The tweets in question? Shapiro responded to President Biden’s declaration to choose only a Black woman for the Supreme Court, and he expressed regret that Biden’s intersectional litmus test would exclude Judge Sri Srinivasan, the chief judge of the D.C. Circuit Court of Appeals who is male and of Indian descent. Shapiro continued that Srinivasan “doesn’t fit the intersectional hierarchy so we’ll get a lesser black woman” and alleged that the nominee would “have an asterisk attached.” 

Shapiro quickly removed the tweets and apologized for “[his] poor choice of words, which undermined [his] message that nobody should be discriminated against for his or her skin color.”

Cue the outrage, student demands to rescind Shapiro’s employment offer, and GULC Dean WIlliam Treanor’s condemnation email, calling Shapiro’s comments “demeaning” and “appalling” and at odds with the GULC DEI culture. Another woke cancellation attempt. Lather, rinse, repeat.

So, why the fear when FIRE sends a letter? Because FIRE fights. And FIRE usually wins.

FIRE is a nonpartisan, nonprofit organization dedicated to defending liberty, freedom of speech, due process, academic freedom, and freedom of conscience on America’s college campuses.

FIRE does not take a position on the merits of Shapiro’s speech or the merits of the outrage. Asserting constitutional principles, FIRE simply argues in favor of free and open debate — and in favor of the ability to misspeak without retribution.

FIRE asserts:

Freedom of expression protects both Shapiro’s tweets and the criticism that followed. Shapiro asserts that his critics have misinterpreted his remarks. He must be free to argue as much without fear of termination, just as his critics must not fear reprisal for their interpretations. The dialogue between Shapiro and his critics must be allowed to continue. Academic freedom relies on this exchange of ideas, however sharp and uncomfortable it may sometimes be.

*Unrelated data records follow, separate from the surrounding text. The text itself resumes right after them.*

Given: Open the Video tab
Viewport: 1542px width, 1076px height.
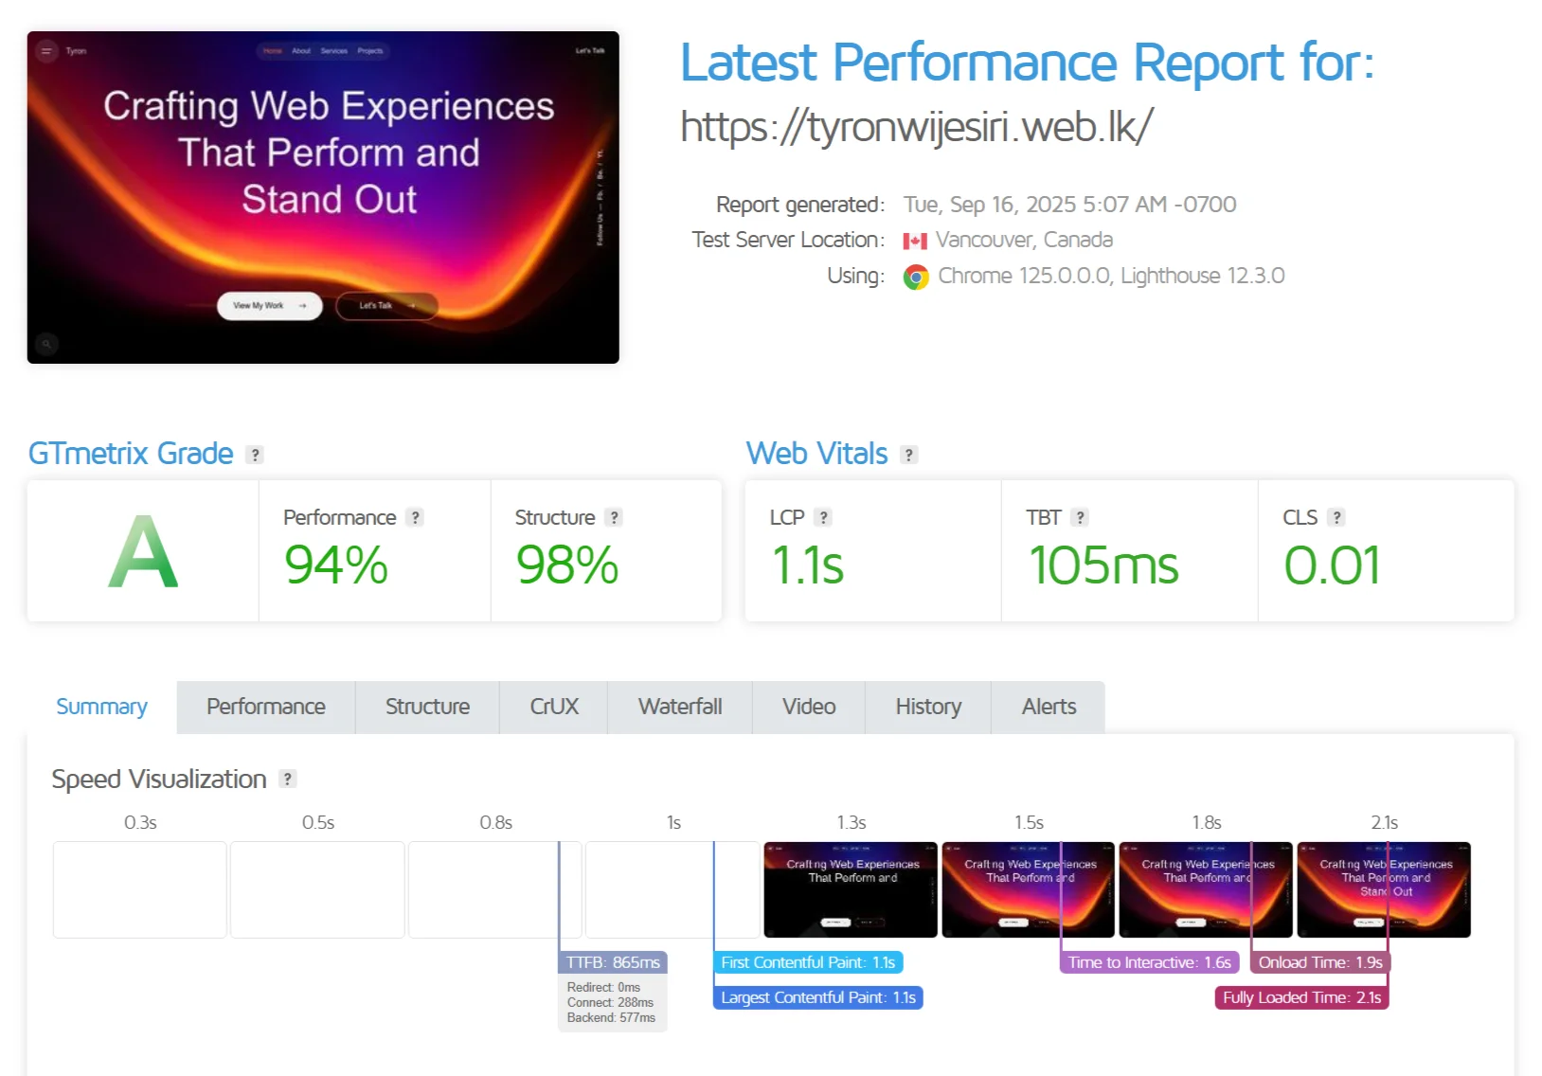Looking at the screenshot, I should coord(808,707).
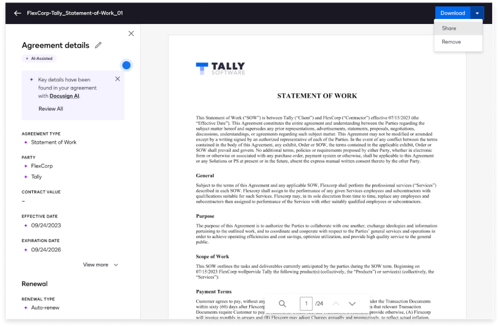Image resolution: width=499 pixels, height=327 pixels.
Task: Click the AI-Assisted badge
Action: coord(39,59)
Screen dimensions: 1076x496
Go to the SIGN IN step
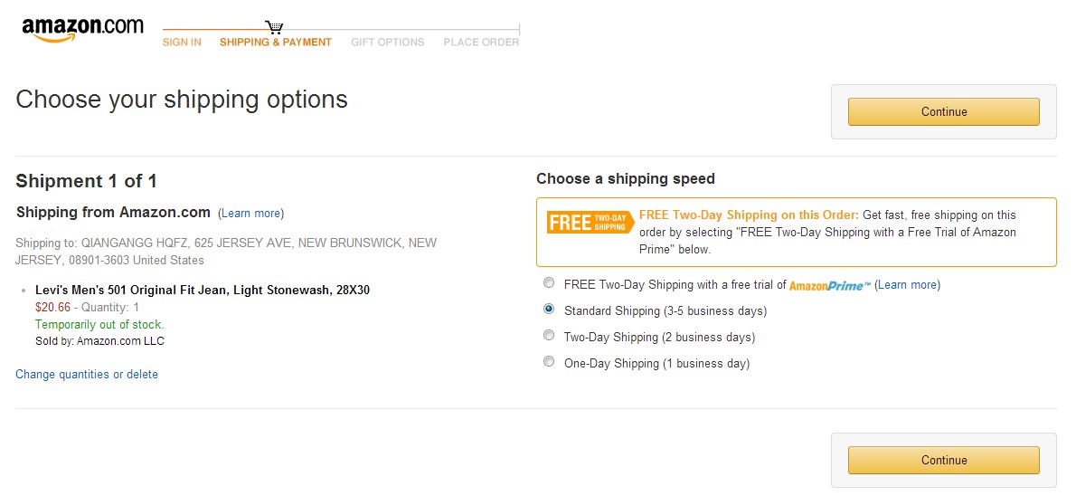182,43
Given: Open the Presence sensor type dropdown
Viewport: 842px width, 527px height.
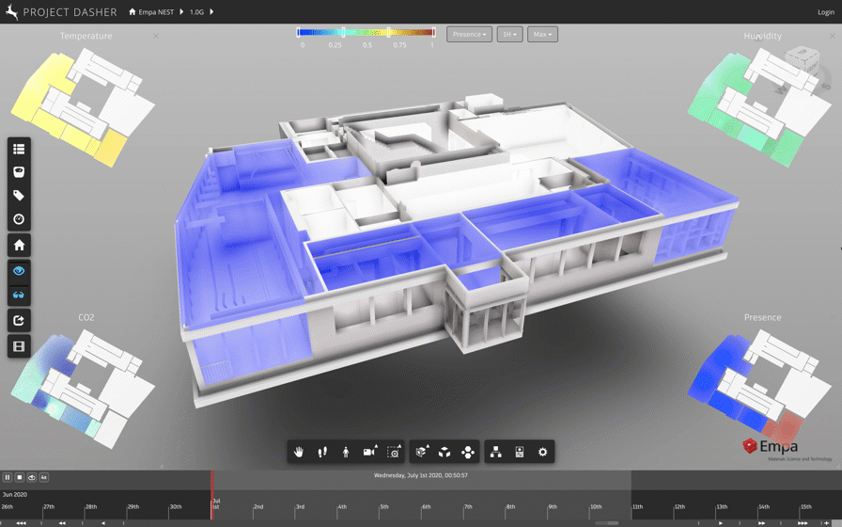Looking at the screenshot, I should [x=469, y=35].
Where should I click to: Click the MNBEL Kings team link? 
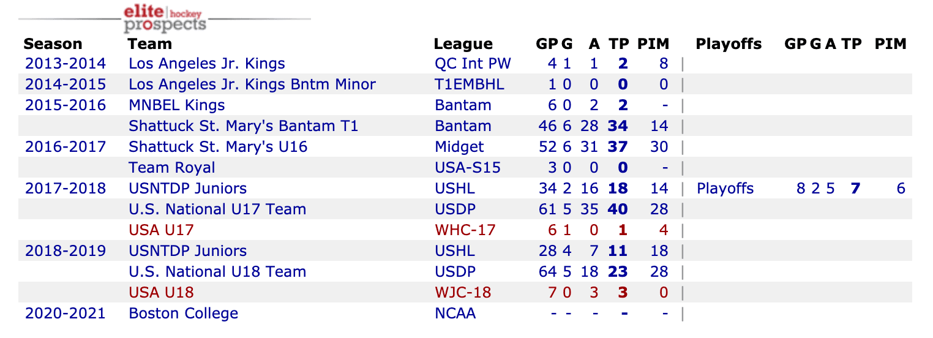176,105
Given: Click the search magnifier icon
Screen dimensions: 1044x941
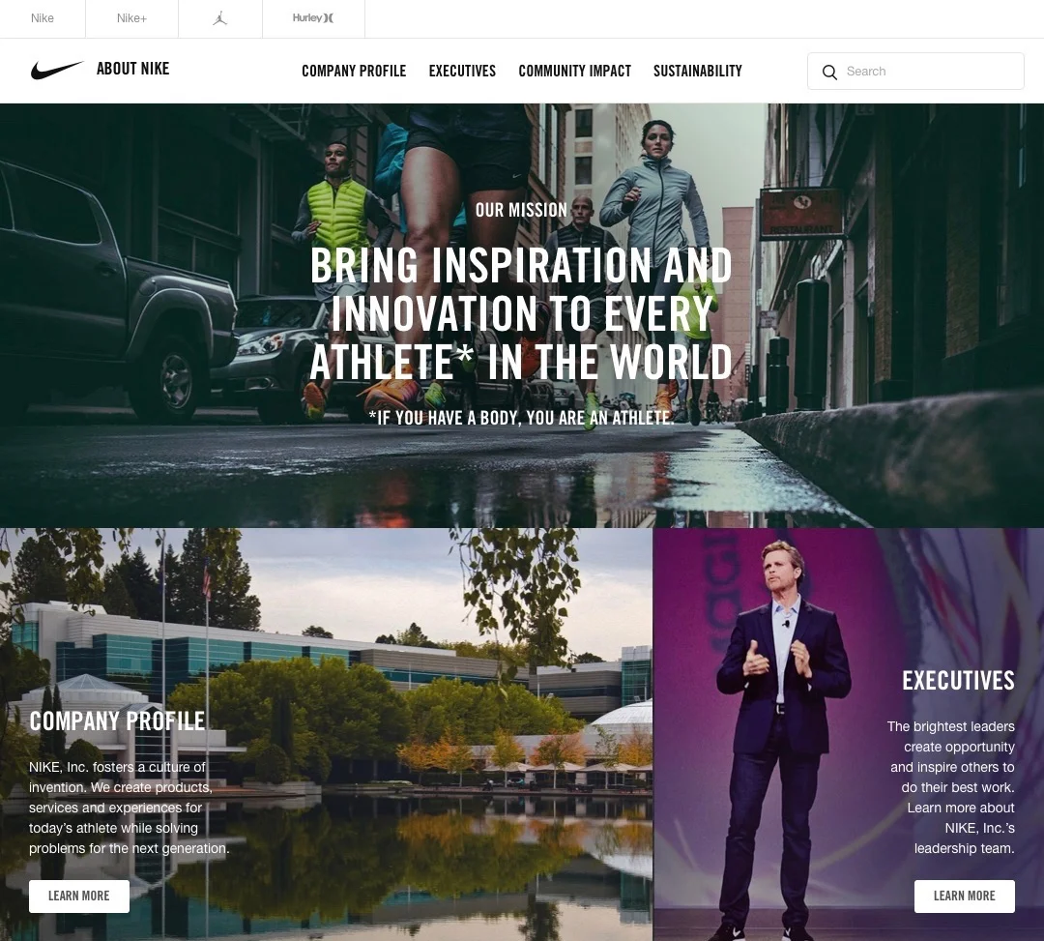Looking at the screenshot, I should click(829, 72).
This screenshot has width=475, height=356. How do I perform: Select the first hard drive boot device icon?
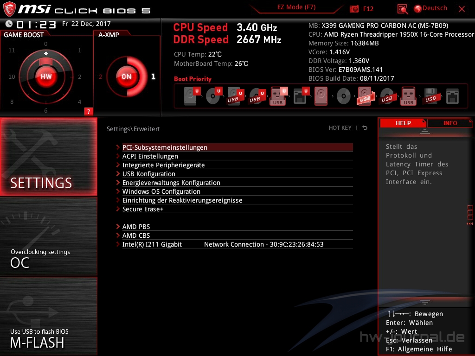pos(190,96)

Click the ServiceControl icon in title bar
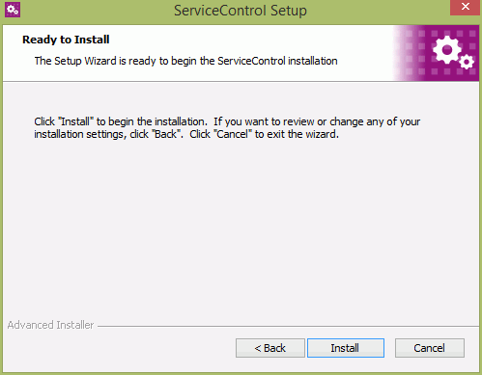point(13,10)
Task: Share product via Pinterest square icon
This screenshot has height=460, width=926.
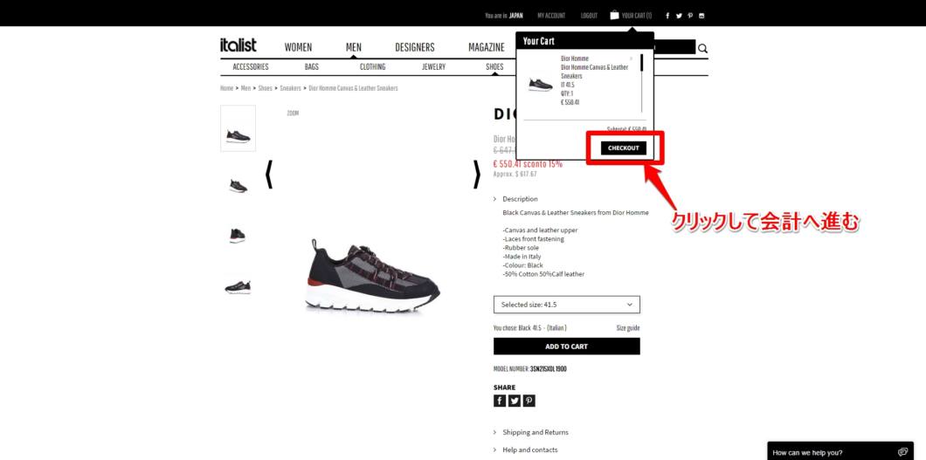Action: 529,401
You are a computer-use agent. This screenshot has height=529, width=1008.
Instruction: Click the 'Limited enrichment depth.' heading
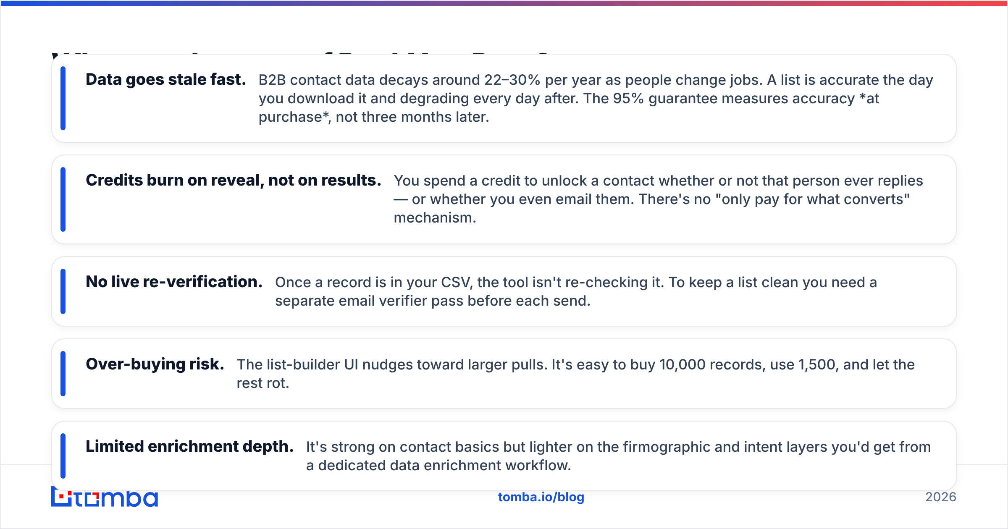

FIRE’s position finds support in Georgetown’s own speech and expression policies and from the 1940 Statement of Principles on Academic Freedom and Tenure of the American Association of University Professors. Specifically, Georgetown University’s Speech and Expression Policy commits to protect the “broadest latitude to speak, write, listen, challenge, and learn.” That broad latitude includes the right to offer views that are “thought by some or even by most members of the University community to be offensive, unwise, immoral, or ill conceived.” When adopted by a university, the 1940 Statement seeks to protect free expression:

When they speak or write as citizens, [university teachers] should be free from institutional censorship or discipline.

It is worth nothing that Georgetown took no action when anti-Trump professor Dr. Carol Christine Fair referred, during the Brett Kavanaugh Supreme Court confirmation hearings, to the United States Senate as a “chorus of entitled white men justifying a serial rapist’s arrogated entitlement.” Continuing, Fair opined, “[a]ll of them deserve miserable deaths while feminists laugh as they take their last gasps. Bonus: we castrate their corpses and feed them to swine? Yes.”

Twitter is an unforgiving medium. Georgetown should live up to its own policies, which permit unpopular, and even ill-conceived, views and the ability to refine those views over time. All college campuses — once beacons of free expression — should model the free exchange of ideas, however sloppy the debate. Colleges that capitulate to cancel culture will hear from FIRE.

Ilya Shapiro’s wife, Kristin, is an IWF Fellow. Jennifer George has not met and does not know either Ilya or Kristin Shapiro.